• [AUFGABE 1]: Wie lautet der Satz „Das Licht ist lila, die Musik ist bassig, die Stimmung entspannt.“ aus dem Auszug auf Englisch?
• [AUFGABE 2]: Welche Kampfsportarten nennt der Auszug, deren Techniken beim MMA erlaubt sind?

Bild: Schlagen, treten, greifen, werfen: Erlaubt sind alle Techniken aus allen …
Mixed Martial Arts (MMA) ist ein bisschen wie Kino, nur dass man
zwischendurch kommen und gehen kann. In der Hamburger Barclays Arena riecht
es nach Popcorn an diesem Samstagabend. Das Licht ist lila, die Musik ist
bassig, die Stimmung entspannt. Ein Mann in den oberen Rängen bietet seiner
Sitznachbarin Pommes an. Zwei Frauen mit Nachos und Cola suchen ihre
Plätze.
Sobby Khanna aber ist hochkonzentriert. Der schmale 22-Jährige sitzt auf
der Kante seines Sitzes. Khanna hat die Schultern hochgezogen, hält mit
beiden Händen sein Smartphone vor's Gesicht und filmt. Sein Blick geht
dahin, worauf alle Scheinwerfer gerichtet sind, auf den Cage, einen
achteckigen, oben offenen Käfig, in der Mitte der Arena. Da unten kämpft
gleich sein Freund, Enes Muhammed Ergen aus dem Hamburger Gorilla Gym,
gegen Aleksey Kolev vom Mountain Fight Gym Osnabrück. „Wir kennen uns seit
der sechsten Klasse“, sagt Khanna, sein Freund neben ihm, Isa Kurt, auch
22, nickt.
Beim [1][Mixed Martial Arts (MMA)] sind Techniken aus allen Kampfsportarten
erlaubt, von Boxen über Judo, Taekwondo und Karate bis Ringen und Brazilian
Jiu-Jitsu, Muay Thai und Kickboxen. Das heißt schlagen, treten, greifen,
werfen, im Stehen und am Boden. Gekämpft wird also in allen Distanzen.

• [VORLIEGENDE DATEN]:
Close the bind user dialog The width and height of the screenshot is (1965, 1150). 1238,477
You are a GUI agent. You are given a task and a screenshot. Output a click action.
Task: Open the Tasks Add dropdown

• [ERGEBNIS 1]: The light is purple, the music is bass-heavy, the mood relaxed.

• [ERGEBNIS 2]: Boxen, Judo, Taekwondo, Karate, Ringen, Brazilian Jiu-Jitsu, Muay Thai, Kickboxen